One of the most common misconceptions in the immigration debate is that cutting back on numbers means cutting back on skilled migrant workers. But this couldn’t be further from the truth.
Two-thirds of the public think immigration has been too high over the last decade, but one type of migration a narrow majority of voters do rather like, at least in principle, is skilled migration – doctors, engineers, tradesmen and so on.
That is why the 2019 Conservative manifesto promised not just ‘overall numbers will come down’ but also a more selective system – ‘fewer lower-skilled migrants’. Having overseen the creation of the new immigration system, which came into effect from the end of 2020, this was entirely within the Johnson government’s gift to deliver. Strategically, it also gelled with the levelling up agenda and the ambition to create a ‘vibrant science-based economy post-Brexit’, transforming Britain into a science and technology superpower.
Unfortunately, Home Office data paints a rather different picture of what has actually happened since the start of 2021: we have issued over 3.64 million migrant visas – but just 0.6% went to scientists and engineers.
Obviously scientists and engineers aren’t the only skilled migrants, as some immigration maximalists were keen to point out when I highlighted this rather depressing stat on X the other day. And indeed, slightly under 0.8% of visas went to doctors, for example, and 2.0% to nurses. Or take manual crafts: 0.1% of visas went to migrants in electrical and metallurgical occupations, and another 0.1% to those in the construction and building trades. Or one final example: teachers and university professionals accounted for 0.3% of visas. So all pretty small numbers – thousands or at best a couple of tens of thousands – out of 3.64m visas.
We know all this is because the Home Office helpfully breaks down work visas by Standard Occupation Classification (SOC) to a reasonably granular level. Thus we can pull out, for example, Engineering Professional (SOC minor group 212) or biochemists and biomedical scientists (SOC unit group 2113) and other categories of scientist.
But if we zoom out a bit, just how many visas are going to skilled workers in total?
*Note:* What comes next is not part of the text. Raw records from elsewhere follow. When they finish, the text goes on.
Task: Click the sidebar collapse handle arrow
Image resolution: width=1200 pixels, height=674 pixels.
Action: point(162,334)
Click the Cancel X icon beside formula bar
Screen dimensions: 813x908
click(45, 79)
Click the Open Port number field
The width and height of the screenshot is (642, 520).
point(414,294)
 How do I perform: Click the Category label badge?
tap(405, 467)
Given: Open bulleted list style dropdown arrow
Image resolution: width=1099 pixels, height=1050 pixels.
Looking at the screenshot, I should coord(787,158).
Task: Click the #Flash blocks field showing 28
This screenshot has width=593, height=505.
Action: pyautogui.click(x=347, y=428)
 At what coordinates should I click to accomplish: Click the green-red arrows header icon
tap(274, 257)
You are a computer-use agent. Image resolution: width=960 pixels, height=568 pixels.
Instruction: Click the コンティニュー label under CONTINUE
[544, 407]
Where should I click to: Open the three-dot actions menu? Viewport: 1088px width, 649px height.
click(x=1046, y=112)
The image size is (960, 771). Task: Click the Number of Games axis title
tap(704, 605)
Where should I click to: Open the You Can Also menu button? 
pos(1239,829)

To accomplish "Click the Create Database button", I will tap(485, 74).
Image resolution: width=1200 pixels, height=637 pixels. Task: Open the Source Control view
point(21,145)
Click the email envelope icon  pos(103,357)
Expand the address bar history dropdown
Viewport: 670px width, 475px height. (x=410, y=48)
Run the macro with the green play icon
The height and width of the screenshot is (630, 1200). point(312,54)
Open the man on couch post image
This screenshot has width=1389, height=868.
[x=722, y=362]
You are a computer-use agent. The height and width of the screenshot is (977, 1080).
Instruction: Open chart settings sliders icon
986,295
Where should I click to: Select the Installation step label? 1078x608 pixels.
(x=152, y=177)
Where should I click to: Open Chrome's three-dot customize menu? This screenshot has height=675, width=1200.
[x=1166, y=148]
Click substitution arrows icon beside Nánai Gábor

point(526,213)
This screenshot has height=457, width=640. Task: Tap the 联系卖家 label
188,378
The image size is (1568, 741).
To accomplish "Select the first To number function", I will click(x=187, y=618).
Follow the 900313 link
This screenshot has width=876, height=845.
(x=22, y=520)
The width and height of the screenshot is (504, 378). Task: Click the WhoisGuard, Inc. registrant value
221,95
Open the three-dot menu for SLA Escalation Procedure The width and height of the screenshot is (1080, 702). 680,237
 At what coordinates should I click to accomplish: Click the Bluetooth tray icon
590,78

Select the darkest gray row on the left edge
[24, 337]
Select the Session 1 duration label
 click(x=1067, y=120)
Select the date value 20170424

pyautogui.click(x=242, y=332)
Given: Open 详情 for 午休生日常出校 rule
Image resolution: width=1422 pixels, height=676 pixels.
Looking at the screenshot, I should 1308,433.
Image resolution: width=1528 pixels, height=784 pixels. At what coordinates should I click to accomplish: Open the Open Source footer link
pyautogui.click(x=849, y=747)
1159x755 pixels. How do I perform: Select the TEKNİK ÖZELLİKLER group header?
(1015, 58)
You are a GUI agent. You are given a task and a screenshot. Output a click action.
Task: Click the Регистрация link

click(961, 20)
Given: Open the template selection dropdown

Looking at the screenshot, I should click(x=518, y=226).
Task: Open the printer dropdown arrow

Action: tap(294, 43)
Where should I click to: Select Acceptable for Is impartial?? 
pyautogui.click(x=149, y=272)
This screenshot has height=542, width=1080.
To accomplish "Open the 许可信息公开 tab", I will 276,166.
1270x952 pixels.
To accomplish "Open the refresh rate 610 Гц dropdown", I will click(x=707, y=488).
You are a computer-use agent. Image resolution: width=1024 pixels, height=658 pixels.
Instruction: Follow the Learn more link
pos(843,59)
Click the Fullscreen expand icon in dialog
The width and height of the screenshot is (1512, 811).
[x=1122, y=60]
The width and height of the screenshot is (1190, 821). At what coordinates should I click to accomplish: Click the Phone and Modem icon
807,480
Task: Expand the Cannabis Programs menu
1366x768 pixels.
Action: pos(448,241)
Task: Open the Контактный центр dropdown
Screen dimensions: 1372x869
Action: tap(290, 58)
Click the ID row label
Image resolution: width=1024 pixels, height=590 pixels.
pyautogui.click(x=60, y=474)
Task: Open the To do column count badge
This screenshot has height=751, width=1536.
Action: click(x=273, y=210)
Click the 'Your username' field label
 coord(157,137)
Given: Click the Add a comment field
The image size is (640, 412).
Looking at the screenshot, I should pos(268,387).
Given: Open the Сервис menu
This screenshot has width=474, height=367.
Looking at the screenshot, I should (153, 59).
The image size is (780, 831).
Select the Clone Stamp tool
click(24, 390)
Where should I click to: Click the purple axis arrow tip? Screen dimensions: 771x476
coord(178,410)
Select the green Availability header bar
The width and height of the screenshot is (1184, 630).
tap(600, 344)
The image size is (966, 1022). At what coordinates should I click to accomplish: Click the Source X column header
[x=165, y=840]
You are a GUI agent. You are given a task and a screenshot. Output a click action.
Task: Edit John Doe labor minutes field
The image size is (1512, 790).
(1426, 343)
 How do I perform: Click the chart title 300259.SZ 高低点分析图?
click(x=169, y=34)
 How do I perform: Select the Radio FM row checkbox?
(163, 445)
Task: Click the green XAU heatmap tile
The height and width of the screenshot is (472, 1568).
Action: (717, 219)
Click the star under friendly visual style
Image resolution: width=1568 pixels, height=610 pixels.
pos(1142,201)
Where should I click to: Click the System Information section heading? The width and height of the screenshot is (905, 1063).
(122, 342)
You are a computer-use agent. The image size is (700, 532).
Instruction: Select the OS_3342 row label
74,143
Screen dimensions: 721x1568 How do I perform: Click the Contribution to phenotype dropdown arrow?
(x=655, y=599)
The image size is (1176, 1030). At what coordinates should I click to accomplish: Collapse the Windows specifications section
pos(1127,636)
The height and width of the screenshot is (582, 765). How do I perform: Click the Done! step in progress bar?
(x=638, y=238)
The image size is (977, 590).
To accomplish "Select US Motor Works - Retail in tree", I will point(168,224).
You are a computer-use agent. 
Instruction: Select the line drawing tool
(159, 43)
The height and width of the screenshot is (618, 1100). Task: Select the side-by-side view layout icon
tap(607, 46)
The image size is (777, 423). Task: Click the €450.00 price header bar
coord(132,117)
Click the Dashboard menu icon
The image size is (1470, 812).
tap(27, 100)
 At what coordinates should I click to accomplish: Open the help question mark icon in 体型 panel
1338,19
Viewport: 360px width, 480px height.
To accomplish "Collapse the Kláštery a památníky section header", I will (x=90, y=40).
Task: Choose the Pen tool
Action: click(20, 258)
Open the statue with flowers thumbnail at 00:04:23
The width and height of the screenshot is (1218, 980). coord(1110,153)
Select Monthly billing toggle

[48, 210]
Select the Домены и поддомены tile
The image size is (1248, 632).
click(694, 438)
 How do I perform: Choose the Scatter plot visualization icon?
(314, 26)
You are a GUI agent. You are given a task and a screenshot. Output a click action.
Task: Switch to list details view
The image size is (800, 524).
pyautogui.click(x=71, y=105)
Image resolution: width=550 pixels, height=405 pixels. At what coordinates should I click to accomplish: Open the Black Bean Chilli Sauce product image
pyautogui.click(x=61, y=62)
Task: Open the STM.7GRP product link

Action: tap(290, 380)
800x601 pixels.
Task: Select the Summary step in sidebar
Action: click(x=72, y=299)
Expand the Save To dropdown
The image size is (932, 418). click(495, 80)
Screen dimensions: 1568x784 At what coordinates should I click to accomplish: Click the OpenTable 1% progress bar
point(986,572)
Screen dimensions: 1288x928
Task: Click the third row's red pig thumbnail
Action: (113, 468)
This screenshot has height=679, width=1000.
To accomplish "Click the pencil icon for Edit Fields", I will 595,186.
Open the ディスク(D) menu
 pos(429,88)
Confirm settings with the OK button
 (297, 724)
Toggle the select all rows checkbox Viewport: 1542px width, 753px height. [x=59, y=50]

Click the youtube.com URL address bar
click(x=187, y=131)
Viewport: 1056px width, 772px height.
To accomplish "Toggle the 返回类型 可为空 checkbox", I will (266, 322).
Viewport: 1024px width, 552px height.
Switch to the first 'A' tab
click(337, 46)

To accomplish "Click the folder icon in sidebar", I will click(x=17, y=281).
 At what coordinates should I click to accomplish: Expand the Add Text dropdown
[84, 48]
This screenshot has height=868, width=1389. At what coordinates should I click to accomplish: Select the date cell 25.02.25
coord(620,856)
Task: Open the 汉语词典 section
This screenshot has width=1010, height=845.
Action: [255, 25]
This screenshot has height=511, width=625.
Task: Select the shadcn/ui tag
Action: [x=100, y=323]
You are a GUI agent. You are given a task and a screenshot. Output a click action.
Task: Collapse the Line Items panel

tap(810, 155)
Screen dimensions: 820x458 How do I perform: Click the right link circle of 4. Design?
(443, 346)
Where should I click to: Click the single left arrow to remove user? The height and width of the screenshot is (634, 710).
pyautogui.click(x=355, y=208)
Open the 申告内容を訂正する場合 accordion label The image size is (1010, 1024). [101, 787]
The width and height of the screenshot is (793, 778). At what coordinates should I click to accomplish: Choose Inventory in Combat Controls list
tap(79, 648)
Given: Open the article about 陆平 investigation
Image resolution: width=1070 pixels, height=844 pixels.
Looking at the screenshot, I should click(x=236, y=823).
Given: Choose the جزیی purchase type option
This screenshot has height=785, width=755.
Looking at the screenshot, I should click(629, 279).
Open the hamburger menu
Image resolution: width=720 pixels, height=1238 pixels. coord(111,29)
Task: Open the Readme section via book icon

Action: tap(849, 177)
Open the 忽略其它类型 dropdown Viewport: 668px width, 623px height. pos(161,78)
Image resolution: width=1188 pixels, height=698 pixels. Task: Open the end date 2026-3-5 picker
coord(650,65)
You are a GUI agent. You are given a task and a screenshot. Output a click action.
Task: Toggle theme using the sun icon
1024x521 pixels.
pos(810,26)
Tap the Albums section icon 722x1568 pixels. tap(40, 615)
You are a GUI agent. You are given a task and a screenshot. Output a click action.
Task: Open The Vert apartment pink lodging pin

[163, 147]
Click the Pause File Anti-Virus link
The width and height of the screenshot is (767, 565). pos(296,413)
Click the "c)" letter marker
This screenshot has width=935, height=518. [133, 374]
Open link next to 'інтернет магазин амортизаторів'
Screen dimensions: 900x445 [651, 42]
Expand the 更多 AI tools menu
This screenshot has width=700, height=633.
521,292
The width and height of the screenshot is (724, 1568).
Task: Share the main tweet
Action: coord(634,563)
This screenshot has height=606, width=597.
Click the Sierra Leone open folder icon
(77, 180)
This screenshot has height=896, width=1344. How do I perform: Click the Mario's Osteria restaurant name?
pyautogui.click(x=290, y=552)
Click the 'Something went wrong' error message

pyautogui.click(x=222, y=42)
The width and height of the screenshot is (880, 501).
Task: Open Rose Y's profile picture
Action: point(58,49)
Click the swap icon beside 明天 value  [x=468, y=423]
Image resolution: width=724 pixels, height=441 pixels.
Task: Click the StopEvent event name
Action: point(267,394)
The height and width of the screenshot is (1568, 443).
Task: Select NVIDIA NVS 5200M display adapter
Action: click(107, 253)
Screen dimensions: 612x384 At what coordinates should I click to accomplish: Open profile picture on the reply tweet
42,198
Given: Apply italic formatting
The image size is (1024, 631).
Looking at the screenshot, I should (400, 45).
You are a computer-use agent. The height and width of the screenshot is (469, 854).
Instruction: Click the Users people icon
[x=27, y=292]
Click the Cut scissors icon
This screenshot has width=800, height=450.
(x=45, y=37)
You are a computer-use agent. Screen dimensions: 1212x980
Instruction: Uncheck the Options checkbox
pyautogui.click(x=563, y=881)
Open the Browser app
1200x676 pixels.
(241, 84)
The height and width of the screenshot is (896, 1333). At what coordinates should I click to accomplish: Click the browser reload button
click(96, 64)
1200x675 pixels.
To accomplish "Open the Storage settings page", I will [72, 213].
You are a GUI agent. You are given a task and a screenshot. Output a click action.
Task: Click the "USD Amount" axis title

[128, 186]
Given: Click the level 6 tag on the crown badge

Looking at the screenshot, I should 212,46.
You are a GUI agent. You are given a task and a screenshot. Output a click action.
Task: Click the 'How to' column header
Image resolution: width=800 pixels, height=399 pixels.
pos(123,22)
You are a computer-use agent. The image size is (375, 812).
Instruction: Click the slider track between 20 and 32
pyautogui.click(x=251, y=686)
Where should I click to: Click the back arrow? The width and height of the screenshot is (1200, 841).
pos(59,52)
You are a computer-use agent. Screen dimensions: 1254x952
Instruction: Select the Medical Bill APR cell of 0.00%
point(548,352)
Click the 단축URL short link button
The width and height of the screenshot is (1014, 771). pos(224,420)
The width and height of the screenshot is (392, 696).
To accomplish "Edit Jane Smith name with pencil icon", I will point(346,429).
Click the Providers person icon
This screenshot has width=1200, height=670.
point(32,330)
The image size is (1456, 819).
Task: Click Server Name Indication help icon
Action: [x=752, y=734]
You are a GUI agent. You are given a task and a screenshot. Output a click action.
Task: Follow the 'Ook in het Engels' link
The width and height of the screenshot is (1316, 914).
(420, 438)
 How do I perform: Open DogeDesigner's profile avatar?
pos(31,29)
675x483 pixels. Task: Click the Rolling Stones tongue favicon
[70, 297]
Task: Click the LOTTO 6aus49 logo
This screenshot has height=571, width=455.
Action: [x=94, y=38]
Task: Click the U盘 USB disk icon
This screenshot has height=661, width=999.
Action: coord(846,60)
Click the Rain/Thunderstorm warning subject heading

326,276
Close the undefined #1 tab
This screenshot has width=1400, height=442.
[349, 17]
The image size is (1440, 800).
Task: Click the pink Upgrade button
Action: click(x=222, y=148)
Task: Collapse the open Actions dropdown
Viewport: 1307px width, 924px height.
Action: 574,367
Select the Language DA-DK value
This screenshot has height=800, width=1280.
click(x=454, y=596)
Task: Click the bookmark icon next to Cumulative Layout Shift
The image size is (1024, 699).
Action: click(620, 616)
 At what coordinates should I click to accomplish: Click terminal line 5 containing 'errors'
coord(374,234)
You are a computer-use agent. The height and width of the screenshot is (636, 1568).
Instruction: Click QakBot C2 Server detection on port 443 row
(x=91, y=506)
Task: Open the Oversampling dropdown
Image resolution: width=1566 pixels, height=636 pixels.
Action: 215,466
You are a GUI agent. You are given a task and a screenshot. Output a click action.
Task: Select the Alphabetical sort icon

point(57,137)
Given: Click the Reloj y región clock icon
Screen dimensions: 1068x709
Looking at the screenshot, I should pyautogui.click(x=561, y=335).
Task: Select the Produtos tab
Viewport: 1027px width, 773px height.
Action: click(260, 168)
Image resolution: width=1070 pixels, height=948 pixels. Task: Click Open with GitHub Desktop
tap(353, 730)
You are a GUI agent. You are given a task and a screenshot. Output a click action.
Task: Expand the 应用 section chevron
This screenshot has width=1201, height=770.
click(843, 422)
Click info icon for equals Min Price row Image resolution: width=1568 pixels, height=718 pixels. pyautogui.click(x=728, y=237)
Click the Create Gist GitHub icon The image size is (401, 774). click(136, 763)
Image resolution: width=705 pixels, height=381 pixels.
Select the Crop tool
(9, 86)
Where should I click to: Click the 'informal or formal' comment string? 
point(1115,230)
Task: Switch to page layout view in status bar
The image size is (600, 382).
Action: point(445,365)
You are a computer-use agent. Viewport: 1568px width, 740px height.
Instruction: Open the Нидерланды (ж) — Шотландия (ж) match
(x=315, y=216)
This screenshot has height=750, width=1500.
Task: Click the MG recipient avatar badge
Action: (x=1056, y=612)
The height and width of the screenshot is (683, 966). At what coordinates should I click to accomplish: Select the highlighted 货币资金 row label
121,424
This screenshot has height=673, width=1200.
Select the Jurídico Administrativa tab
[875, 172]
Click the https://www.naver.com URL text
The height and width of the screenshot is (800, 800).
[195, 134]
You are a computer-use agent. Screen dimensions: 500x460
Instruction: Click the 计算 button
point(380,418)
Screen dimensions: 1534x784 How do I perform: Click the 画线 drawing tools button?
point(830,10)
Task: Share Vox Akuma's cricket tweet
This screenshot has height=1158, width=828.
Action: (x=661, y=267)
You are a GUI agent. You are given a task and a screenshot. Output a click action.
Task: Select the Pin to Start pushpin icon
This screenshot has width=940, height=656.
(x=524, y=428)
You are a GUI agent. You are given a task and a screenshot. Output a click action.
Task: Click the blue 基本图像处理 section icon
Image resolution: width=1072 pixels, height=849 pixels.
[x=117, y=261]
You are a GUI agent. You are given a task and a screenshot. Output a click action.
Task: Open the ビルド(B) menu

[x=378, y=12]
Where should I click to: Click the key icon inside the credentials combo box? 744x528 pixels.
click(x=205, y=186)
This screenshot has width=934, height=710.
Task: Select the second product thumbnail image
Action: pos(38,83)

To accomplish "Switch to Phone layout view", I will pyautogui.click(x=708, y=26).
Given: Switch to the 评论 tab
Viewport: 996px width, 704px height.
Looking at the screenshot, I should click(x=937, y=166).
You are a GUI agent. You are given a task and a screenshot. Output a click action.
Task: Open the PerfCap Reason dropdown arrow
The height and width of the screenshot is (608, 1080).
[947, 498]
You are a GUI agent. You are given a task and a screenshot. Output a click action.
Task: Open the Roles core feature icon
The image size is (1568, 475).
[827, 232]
Well, this is where it gets tricky. First, it’s important to remember that due to lobbying by vested interests, the Shortage Occupation List (SOL) was massively expanded, resulting in notionally skilled work visas being given out to migrants who were not coming to do particularly skilled jobs. Unfortunately, the level of detail in the Home Office SOC data limits our ability to disaggregate the effects of this.
Second, while we tend to think in broad-brush terms about work, study, family or humanitarian visas, there are actually around 50 distinct visa sub-types currently in use, such is the tangle of our immigration system. This includes around 20 different niche work routes.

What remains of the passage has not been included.